▶ PROMPT 1: Reproduce verbatim the passage of the Linux process management guide that begins with the words containing "Effective process management" and ends with "is a Process?".

▶ ARTICLE:

Quick Guide to Linux Process Management and Job Control

Effective process management is a fundamental skill for Linux users and administrators. Understanding how to monitor, control, and manipulate processes enables efficient system resource management and troubleshooting. This guide provides a practical overview of Linux process management, covering essential commands and techniques for everyday use.

Understanding Processes

What is a Process?

A process is an instance of a running program. Every command you execute creates at least one process. Processes have:

  • Process ID (PID): Unique identifier
  • Parent Process ID (PPID): ID of the process that started it
  • User ID (UID): Owner of the process
  • State: Running, sleeping, stopped, zombie
  • Priority: Scheduling priority (nice value)
  • Resources: Memory, CPU, open files

Process States

  • Running (R): Currently executing or ready to run
  • Sleeping (S): Waiting for an event (interruptible)
  • Uninterruptible Sleep (D): Waiting for I/O (cannot be interrupted)
  • Stopped (T): Suspended by signal
  • Zombie (Z): Terminated but not reaped by parent

Viewing Processes

Basic Process Listing

ps command:

# Current terminal processes
ps

## All processes (full format)
ps -ef

## All processes (BSD style)
ps aux

## Process tree
ps auxf
## or
pstree

## Specific user's processes
ps -u username

## Specific process by name
ps aux | grep nginx

Key ps output columns:

  • PID: Process ID
  • PPID: Parent Process ID
  • USER: Process owner
  • %CPU: CPU usage percentage
  • %MEM: Memory usage percentage
  • VSZ: Virtual memory size
  • RSS: Resident set size (physical memory)

▶ PROVIDED DATA:
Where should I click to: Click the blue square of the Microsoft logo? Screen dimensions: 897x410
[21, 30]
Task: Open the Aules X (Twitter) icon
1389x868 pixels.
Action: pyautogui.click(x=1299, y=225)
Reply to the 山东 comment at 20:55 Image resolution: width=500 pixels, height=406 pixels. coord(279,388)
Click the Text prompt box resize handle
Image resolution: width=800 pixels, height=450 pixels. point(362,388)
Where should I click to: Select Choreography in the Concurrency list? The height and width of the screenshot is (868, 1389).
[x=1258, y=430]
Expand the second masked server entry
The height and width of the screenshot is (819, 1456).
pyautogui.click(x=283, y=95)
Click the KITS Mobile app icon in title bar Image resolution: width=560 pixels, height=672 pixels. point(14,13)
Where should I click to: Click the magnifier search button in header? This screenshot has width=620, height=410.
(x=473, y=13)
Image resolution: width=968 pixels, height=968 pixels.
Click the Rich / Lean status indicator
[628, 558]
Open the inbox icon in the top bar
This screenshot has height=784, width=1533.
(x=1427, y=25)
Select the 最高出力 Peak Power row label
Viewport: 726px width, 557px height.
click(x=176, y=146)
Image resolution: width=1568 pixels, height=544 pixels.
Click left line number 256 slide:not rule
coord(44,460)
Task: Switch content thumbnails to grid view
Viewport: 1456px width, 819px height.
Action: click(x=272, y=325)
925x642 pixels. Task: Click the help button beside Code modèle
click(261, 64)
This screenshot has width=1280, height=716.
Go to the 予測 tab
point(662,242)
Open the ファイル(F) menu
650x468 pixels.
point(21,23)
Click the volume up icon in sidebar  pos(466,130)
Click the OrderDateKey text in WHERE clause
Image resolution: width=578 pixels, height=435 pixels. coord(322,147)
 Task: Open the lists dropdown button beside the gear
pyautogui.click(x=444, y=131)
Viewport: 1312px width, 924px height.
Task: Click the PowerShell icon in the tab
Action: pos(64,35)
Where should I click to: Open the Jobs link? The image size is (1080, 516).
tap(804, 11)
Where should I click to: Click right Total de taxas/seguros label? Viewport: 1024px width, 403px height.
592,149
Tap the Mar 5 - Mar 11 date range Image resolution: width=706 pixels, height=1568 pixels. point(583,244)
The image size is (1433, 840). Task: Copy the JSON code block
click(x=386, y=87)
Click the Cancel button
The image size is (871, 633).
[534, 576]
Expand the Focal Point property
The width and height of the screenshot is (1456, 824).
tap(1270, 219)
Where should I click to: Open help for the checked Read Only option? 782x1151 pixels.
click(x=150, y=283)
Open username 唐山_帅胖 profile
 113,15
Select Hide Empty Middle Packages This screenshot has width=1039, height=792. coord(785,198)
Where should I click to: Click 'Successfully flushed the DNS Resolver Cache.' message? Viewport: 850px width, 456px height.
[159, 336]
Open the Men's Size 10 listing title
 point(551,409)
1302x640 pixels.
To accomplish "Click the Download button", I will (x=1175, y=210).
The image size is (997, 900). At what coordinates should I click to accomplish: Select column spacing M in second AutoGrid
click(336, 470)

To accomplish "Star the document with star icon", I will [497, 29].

▶ PROMPT 2: From the entries, quote the lines that start with the line containing "Reply to the" and end with the line containing "Image resolution: width=800", including both of those lines.

▶ EXERCISE OUTPUT 1:
Effective process management is a fundamental skill for Linux users and administrators. Understanding how to monitor, control, and manipulate processes enables efficient system resource management and troubleshooting. This guide provides a practical overview of Linux process management, covering essential commands and techniques for everyday use.

Understanding Processes

What is a Process?

▶ EXERCISE OUTPUT 2:
Reply to the 山东 comment at 20:55 Image resolution: width=500 pixels, height=406 pixels. coord(279,388)
Click the Text prompt box resize handle
Image resolution: width=800 pixels, height=450 pixels. point(362,388)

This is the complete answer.